Source document —

════════════════

Our management anticipates that it will likely be able to effect only one business combination, due primarily to our limited financing, and the dilution of interest for present and prospective stockholders, which is likely to occur as a result of our management’s plan to offer a controlling interest to a target business in order to achieve a tax-free reorganization. This lack of diversification should be considered a substantial risk in investing in us, because it will not permit us to offset potential losses from one venture against gains from another.

We anticipate that the selection of a business combination will be complex and extremely risky. Because of general economic conditions, rapid technological advances being made in some industries and shortages of available capital, our management believes that there are numerous firms seeking even the limited additional capital which we will have and/or the perceived benefits of becoming a publicly traded corporation. Such perceived benefits of becoming a publicly traded corporation include, among other things, facilitating or improving the terms on which additional equity financing may be obtained, providing liquidity for the principals of and investors in a business, creating a means for providing incentive stock options or similar benefits to key employees, and offering greater flexibility in structuring acquisitions, joint ventures and the like through the issuance of stock. Potentially available business combinations may occur in many different industries and at various stages of development, all of which will make the task of comparative investigation and analysis of such business opportunities extremely difficult and complex.

Off-Balance Sheet Arrangements

As of the date of this Quarterly Report, the Company does not have any off-balance sheet arrangements that have or are reasonably likely to have a current or future effect on the Company's financial condition, changes in financial condition, revenues or expenses, results of operations, liquidity, capital expenditures or capital resources that are material to investors. The term "off-balance sheet arrangement" generally means any transaction, agreement or other contractual arrangement to which an entity unconsolidated with the Company is a party, under which the Company has (i) any obligation arising under a guarantee contract, derivative instrument or variable interest; or (ii) a retained or contingent interest in assets transferred to such entity or similar arrangement that serves as credit, liquidity or market risk support for such assets.
 
Management does not believe that any other recently issued, but not yet effective accounting pronouncements, if adopted, would have a material effect on the accompanying financial statements.

════════════════

Provided records —
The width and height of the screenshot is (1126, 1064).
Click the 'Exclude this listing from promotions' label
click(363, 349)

════════════════

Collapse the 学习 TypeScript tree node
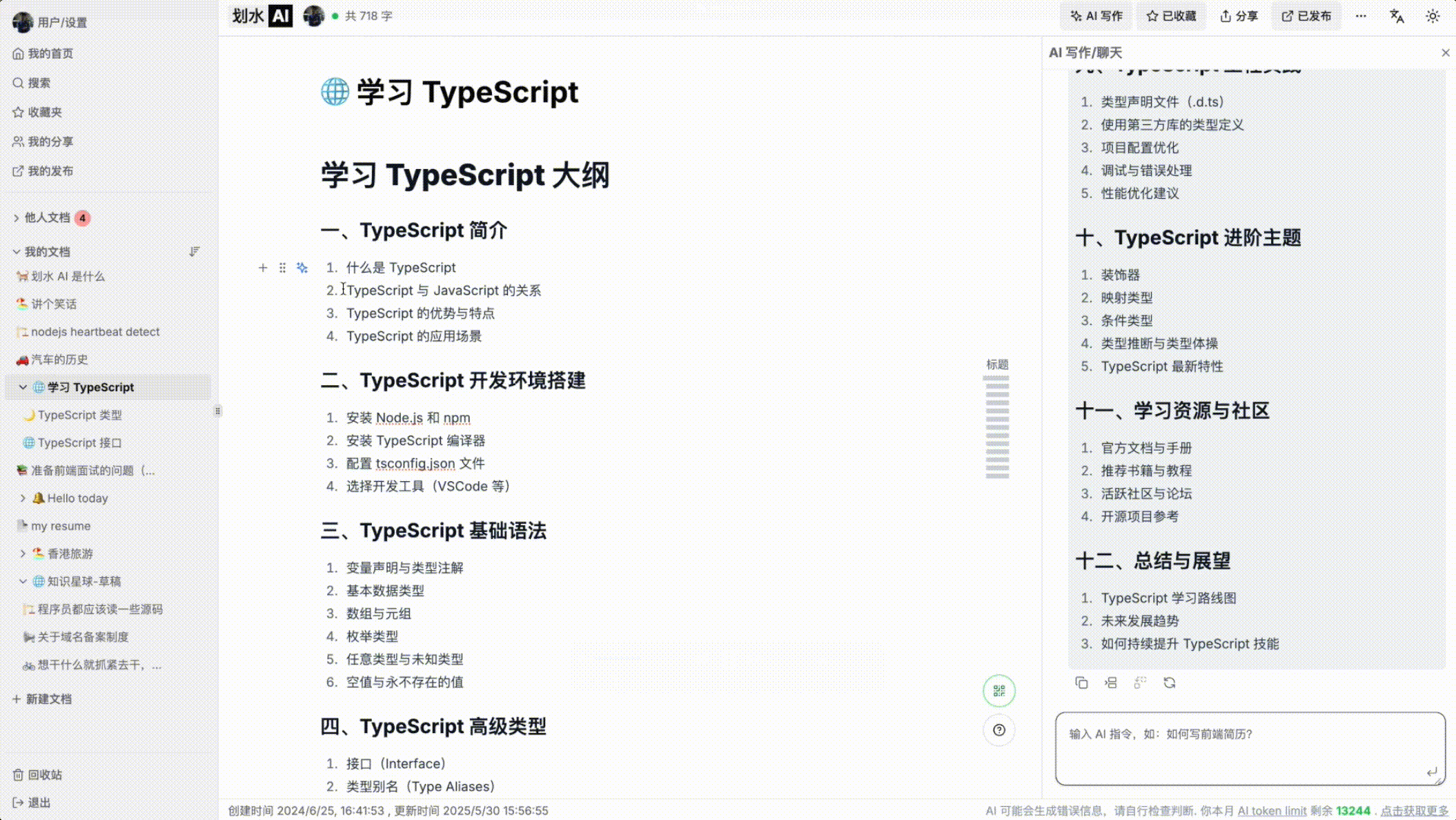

════════════════

Task list —
1. According to the quarterly report excerpt, what two reasons make management expect to complete only one business combination?
2. Extract the stretch of the quarterly report excerpt from "Our management anticipates" through "gains from another.".
The items are not needed for what follows.

Responses by task —
1. Limited financing and the dilution of interest for present and prospective stockholders.

2.
Our management anticipates that it will likely be able to effect only one business combination, due primarily to our limited financing, and the dilution of interest for present and prospective stockholders, which is likely to occur as a result of our management’s plan to offer a controlling interest to a target business in order to achieve a tax-free reorganization. This lack of diversification should be considered a substantial risk in investing in us, because it will not permit us to offset potential losses from one venture against gains from another.